Task details ▸
Find every line in the entries that holds the string "computer" and report it.

Data shown ▸

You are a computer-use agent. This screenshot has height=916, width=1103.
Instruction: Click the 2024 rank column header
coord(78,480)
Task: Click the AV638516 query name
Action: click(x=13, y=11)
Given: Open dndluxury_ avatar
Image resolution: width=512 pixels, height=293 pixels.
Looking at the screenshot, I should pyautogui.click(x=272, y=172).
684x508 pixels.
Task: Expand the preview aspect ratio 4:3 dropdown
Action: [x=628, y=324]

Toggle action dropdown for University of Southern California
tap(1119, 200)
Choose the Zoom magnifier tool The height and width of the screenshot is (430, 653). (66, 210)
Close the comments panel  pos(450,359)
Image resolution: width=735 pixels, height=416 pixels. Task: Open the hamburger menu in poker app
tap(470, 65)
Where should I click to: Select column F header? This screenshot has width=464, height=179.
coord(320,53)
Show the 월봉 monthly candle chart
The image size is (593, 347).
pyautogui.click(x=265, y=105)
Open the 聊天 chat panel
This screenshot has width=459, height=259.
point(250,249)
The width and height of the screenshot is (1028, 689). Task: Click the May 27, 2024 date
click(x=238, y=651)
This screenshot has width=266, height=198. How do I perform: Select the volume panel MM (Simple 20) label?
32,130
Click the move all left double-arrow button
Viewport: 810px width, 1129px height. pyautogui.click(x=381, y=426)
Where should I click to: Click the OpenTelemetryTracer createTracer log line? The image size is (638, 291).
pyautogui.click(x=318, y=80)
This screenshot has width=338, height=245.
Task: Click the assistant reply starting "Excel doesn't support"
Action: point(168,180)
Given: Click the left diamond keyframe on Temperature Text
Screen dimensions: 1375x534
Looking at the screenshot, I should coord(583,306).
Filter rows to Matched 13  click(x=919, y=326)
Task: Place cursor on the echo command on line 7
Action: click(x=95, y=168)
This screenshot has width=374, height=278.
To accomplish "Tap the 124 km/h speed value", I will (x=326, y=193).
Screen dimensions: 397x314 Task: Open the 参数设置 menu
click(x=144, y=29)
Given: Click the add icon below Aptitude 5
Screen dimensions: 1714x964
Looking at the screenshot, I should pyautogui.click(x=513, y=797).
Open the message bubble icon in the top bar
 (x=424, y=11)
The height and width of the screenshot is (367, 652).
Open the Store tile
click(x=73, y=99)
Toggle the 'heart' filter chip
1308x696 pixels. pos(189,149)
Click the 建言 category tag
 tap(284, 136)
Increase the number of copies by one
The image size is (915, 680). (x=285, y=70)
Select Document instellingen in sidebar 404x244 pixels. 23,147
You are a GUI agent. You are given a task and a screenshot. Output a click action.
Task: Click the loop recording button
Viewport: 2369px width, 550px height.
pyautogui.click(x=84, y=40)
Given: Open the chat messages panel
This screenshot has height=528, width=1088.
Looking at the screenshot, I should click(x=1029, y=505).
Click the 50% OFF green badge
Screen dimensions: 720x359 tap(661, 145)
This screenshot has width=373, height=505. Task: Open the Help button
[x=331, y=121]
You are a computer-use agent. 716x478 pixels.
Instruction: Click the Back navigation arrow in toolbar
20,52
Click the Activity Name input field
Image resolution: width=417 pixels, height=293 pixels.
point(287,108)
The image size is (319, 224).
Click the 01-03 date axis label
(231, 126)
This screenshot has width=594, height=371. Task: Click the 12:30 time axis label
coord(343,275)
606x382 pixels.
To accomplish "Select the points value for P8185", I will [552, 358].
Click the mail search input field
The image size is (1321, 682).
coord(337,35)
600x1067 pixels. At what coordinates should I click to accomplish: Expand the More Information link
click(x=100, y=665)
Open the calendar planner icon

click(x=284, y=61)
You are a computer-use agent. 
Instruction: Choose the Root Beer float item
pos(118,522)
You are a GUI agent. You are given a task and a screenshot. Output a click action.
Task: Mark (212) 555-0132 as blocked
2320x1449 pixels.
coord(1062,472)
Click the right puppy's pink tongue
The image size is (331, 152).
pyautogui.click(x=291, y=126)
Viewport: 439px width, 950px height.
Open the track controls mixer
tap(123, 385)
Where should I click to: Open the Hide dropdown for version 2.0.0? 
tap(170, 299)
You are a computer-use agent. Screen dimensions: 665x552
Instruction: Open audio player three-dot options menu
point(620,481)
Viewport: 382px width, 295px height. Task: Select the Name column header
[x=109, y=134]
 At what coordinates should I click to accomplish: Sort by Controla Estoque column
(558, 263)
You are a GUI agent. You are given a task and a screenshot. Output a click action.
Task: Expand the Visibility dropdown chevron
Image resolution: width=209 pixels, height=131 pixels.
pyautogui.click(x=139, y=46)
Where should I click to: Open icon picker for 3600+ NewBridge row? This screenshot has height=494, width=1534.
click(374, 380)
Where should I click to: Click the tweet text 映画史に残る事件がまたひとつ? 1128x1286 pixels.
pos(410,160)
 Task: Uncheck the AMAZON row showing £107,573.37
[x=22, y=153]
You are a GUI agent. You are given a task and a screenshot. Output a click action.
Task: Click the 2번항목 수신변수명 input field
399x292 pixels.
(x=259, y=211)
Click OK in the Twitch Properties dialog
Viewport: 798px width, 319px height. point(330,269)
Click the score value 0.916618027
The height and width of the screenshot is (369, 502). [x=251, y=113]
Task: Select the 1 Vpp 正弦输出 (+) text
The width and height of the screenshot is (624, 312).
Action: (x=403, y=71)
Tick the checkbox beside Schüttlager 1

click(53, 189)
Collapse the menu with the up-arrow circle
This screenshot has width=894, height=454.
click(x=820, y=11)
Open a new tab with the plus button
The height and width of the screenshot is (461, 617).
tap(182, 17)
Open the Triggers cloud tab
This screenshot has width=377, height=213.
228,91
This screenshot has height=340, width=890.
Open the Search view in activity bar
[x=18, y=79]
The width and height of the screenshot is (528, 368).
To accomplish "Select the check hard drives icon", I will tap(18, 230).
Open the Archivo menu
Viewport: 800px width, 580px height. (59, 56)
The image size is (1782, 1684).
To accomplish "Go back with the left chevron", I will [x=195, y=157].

Solution below ▸
You are a computer-use agent. This screenshot has height=916, width=1103.
You are a computer-use agent. 716x478 pixels.
You are a computer-use agent. 
You are a computer-use agent. Screen dimensions: 665x552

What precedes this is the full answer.